Using Amazon EC2 Capacity Blocks for ML with AWS PCS
Amazon EC2 Capacity Blocks for ML is an Amazon EC2 purchasing option that enables you to pay in advance to reserve GPU-based accelerated computing instances within a specific date and time range to support short duration workloads. Instances that run inside a Capacity Block are automatically placed close together inside Amazon EC2 UltraClusters, for low-latency, petabit-scale, non-blocking networking. For more information, see Capacity Blocks for ML in the Amazon Elastic Compute Cloud User Guide.

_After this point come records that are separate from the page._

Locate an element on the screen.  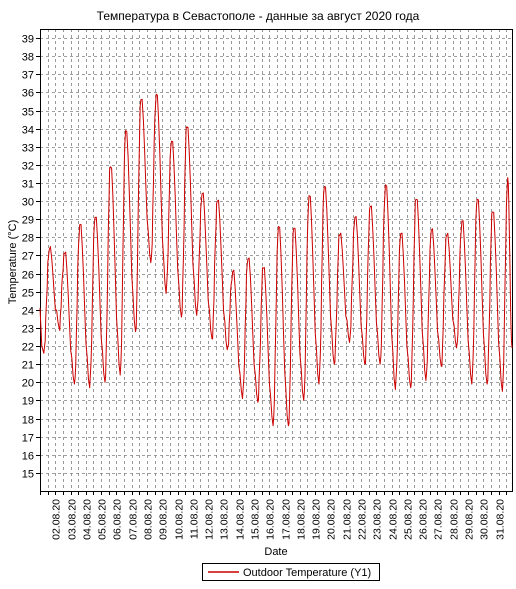
y-tick-label: 18 is located at coordinates (28, 421).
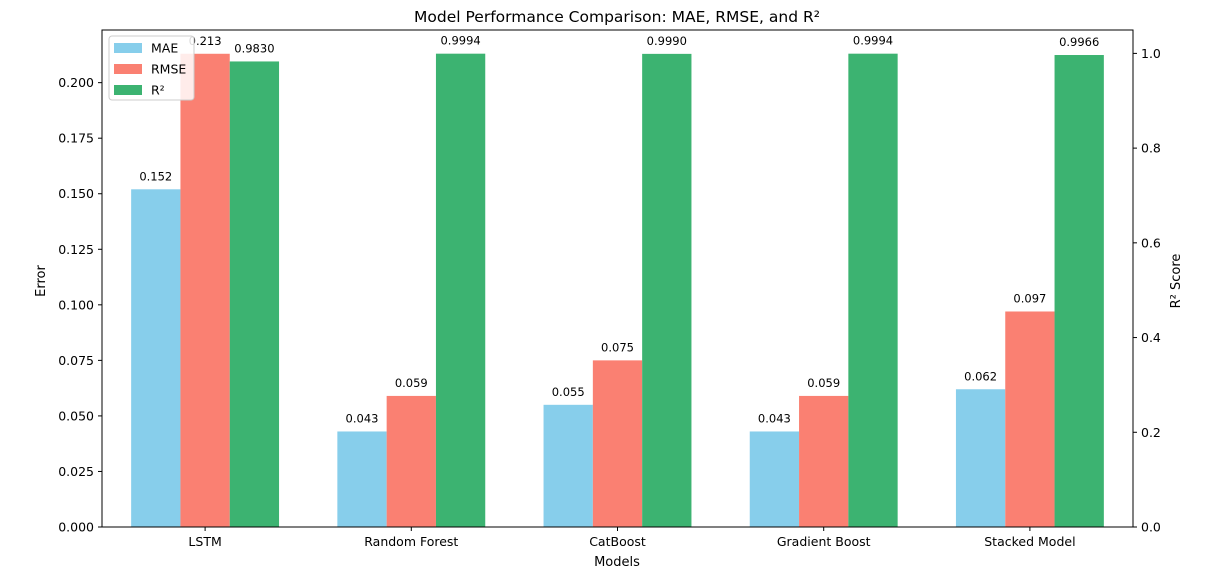 This screenshot has width=1207, height=585. What do you see at coordinates (128, 48) in the screenshot?
I see `legend-swatch-mae` at bounding box center [128, 48].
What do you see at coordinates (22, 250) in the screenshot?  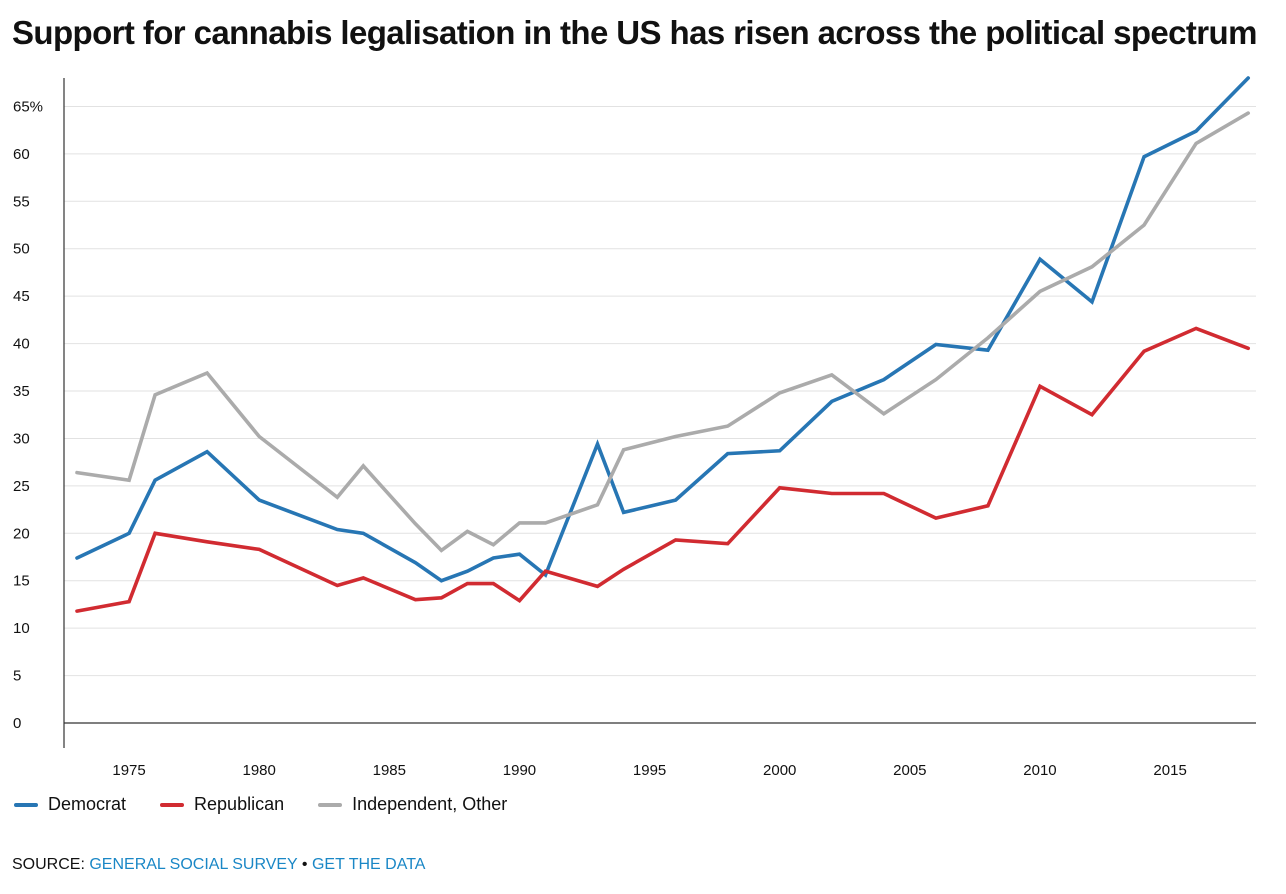 I see `y-tick-label: 50` at bounding box center [22, 250].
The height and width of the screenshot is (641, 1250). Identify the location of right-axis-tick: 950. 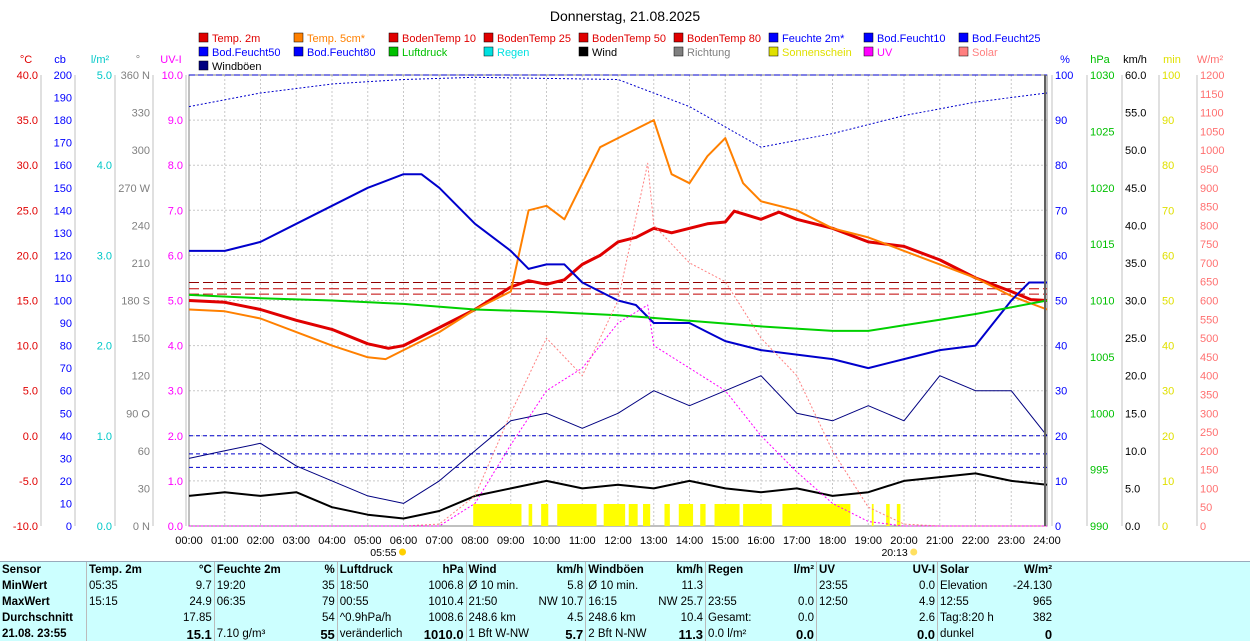
(1209, 170).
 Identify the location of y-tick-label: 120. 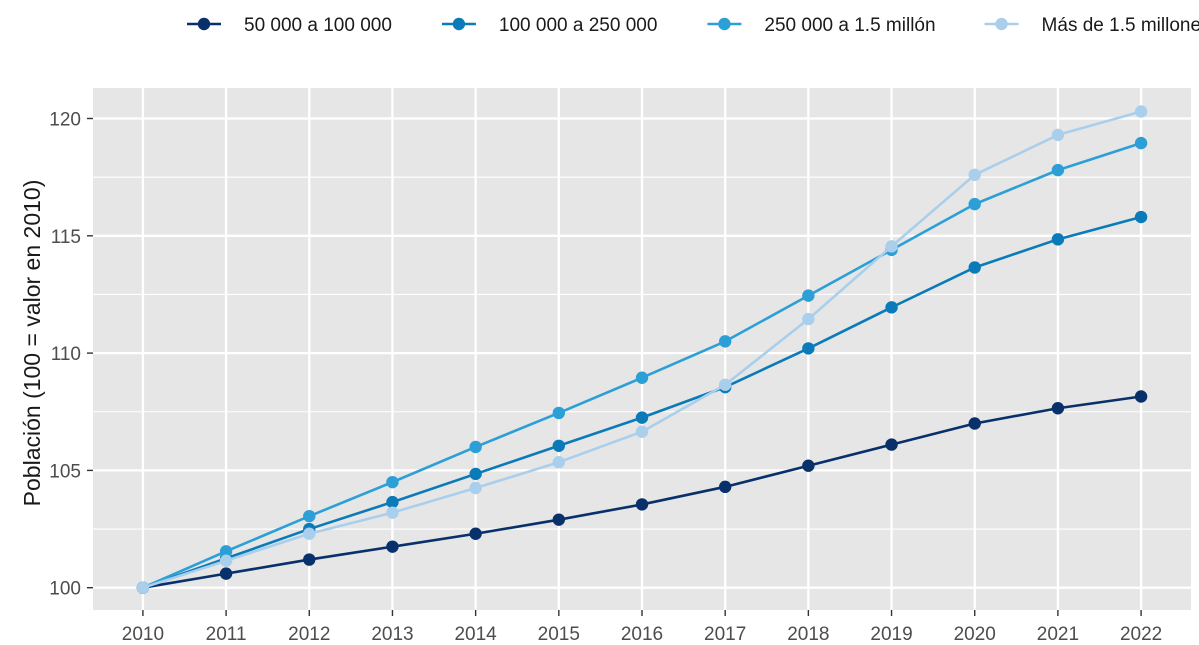
(65, 120).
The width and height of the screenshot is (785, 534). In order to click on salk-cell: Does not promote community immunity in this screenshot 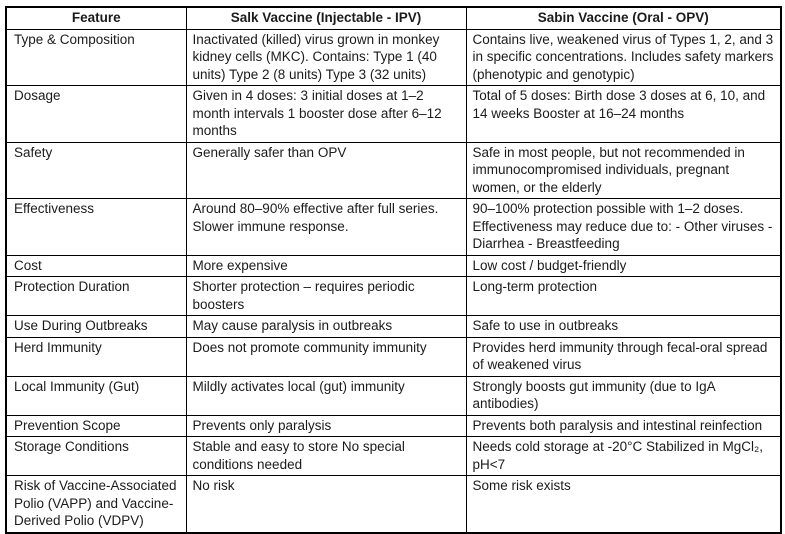, I will do `click(326, 356)`.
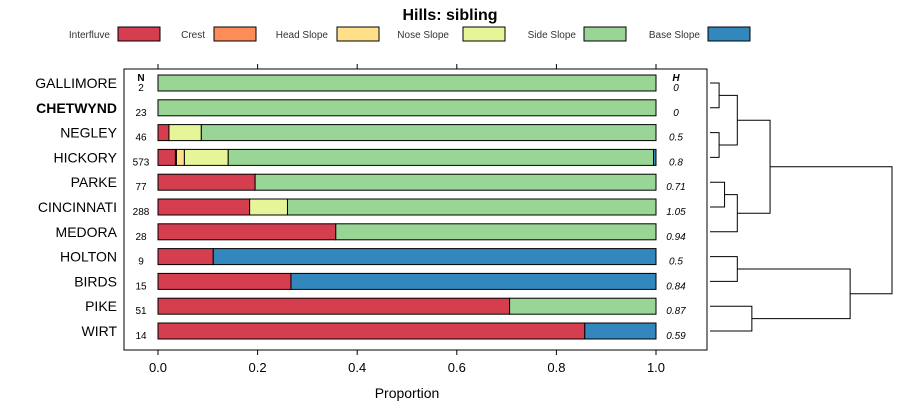  I want to click on n-value: 15, so click(141, 286).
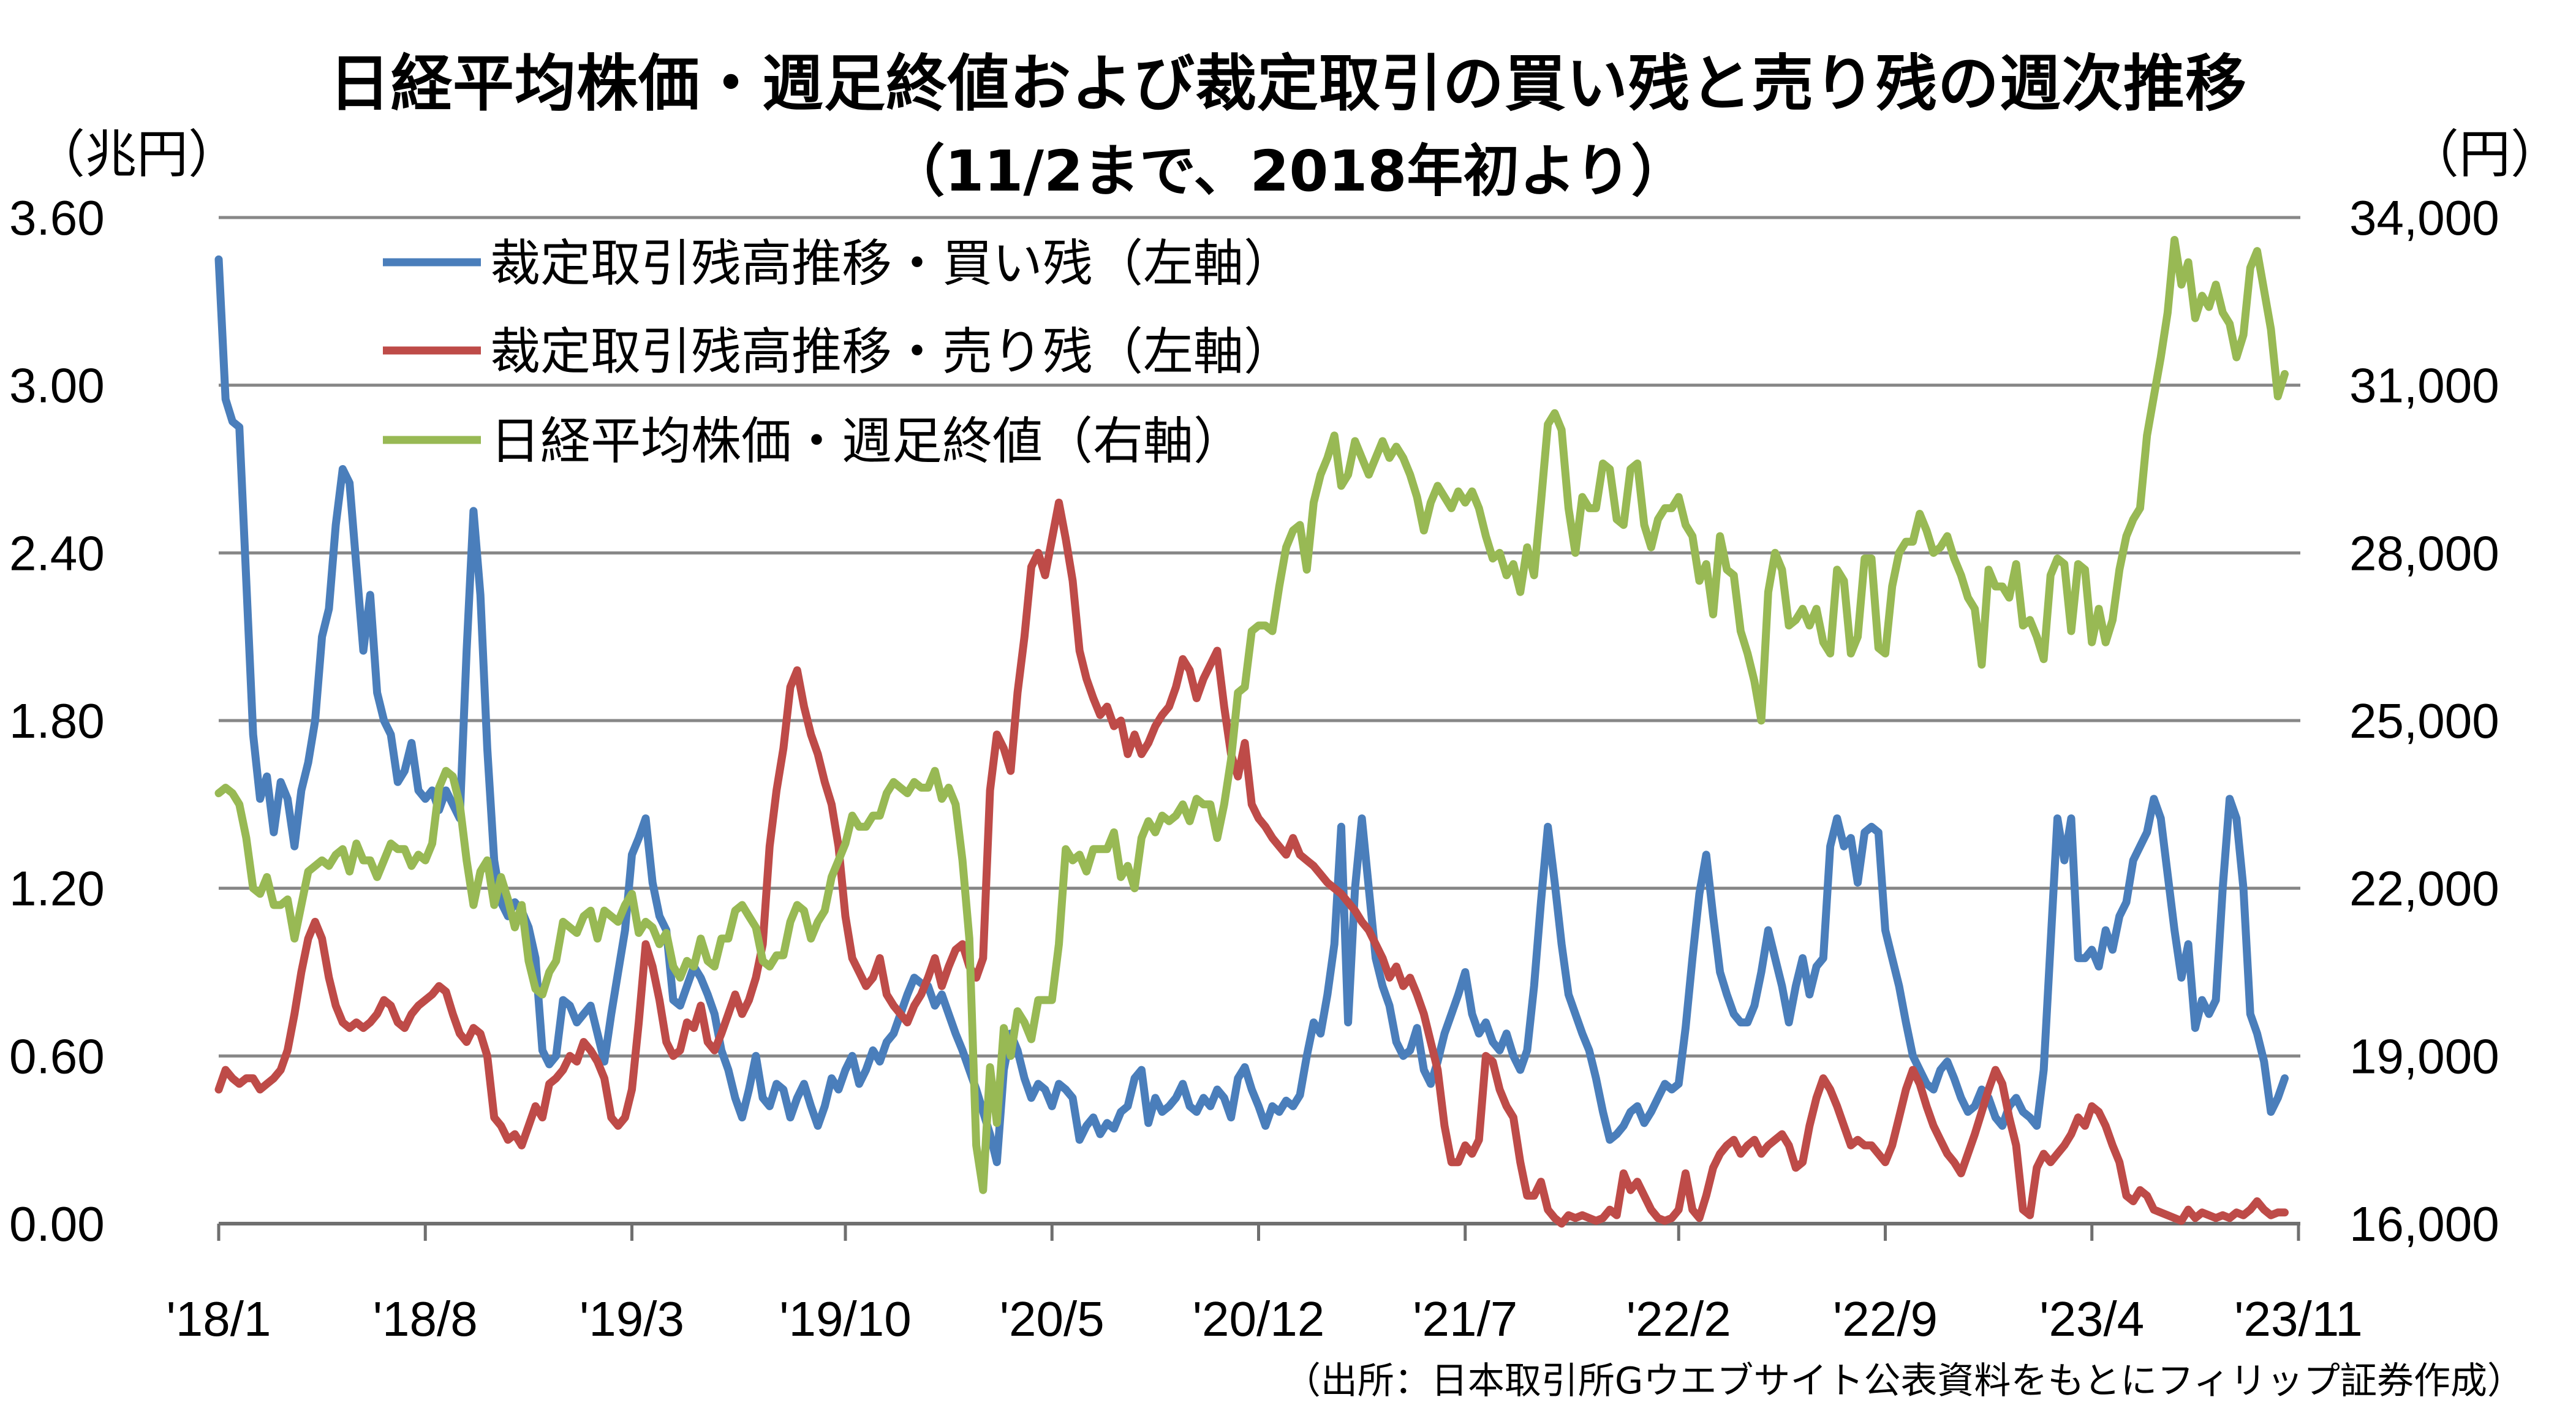  Describe the element at coordinates (57, 721) in the screenshot. I see `left-tick-label: 1.80` at that location.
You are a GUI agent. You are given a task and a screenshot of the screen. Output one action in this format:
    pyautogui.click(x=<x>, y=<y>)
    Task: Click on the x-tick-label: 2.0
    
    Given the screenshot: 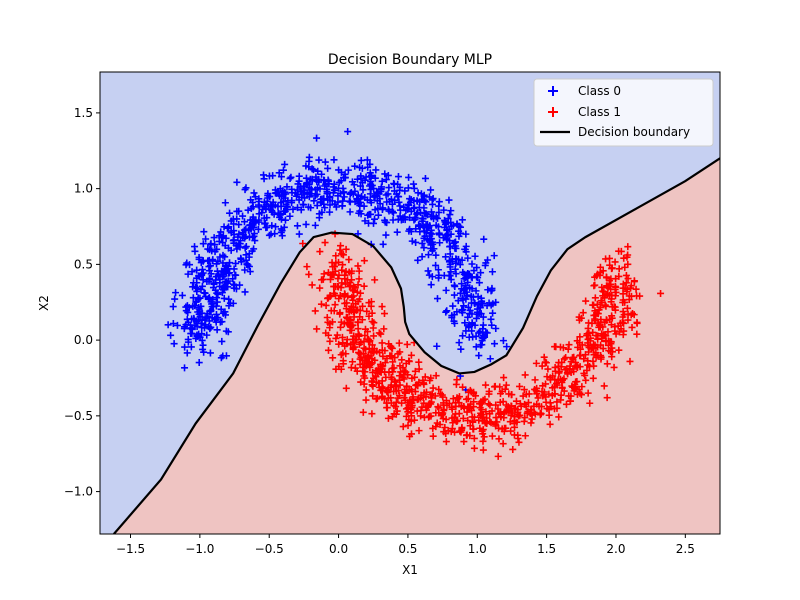 What is the action you would take?
    pyautogui.click(x=616, y=549)
    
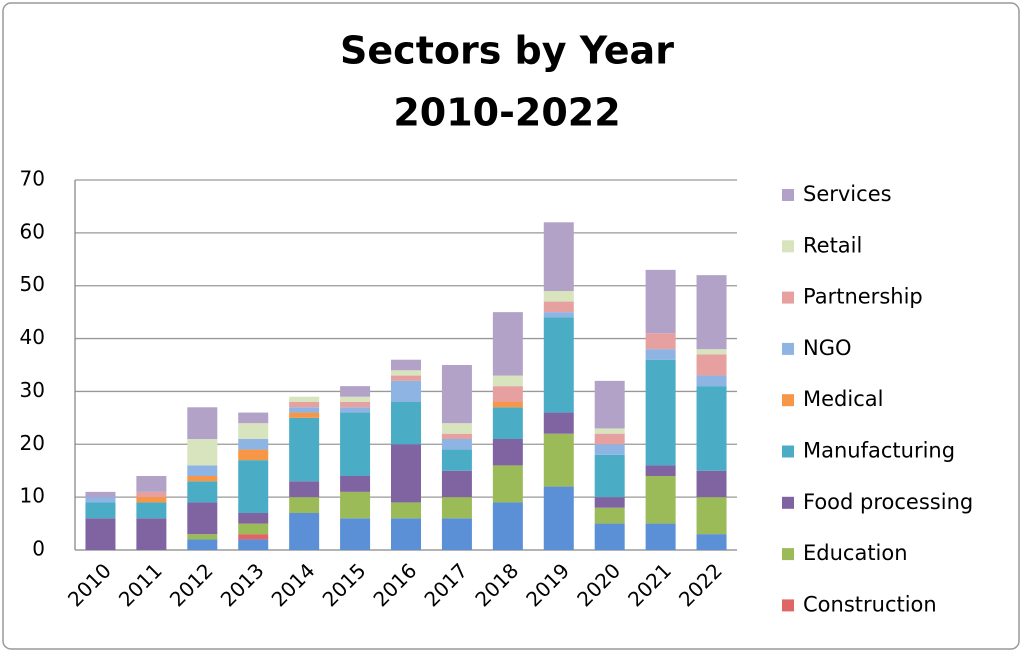  I want to click on y-tick-label: 20, so click(32, 443).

You can use a launch template to have AWS PCS use a Capacity Block when it launches instances for a compute node group.
Note
AWS PCS only supports Capacity Blocks with Slurm version 24.05 or later.
Limitations
-
AWS PCS only supports Capacity Blocks with P5en, P5e, P5, and P4d instance families.
-
You can only associate a compute node group with 1 Capacity Block at a time.
-
You can't associate a compute node group with a capacity reservation group that combines multiple Capacity Blocks.
-
Capacity Blocks must be in a
scheduled
oractive
state to use with AWS PCS. You can't use Capacity Blocks in other states, such aspayment-failed
. For more information, see View Capacity Blocks in the Amazon Elastic Compute Cloud User Guide. -
AWS PCS doesn't support Capacity Blocks in AWS GovCloud (US).
Capacity Block expiration
Capacity Blocks are limited to a specific date and time range. When a Capacity Block expires:
-
The compute node group associated with that Capacity Block continues to exist and remains associated with the same queues.
-
All instances in the compute node group are terminated and active jobs might fail, based on your Slurm settings.
-
AWS PCS can't launch new instances in the compute node group.
-
All queued or newly submitted jobs remain in pending state until another compute node group is attached to the queue or you update the compute node group to use a new launch template that specifies a new Capacity Block.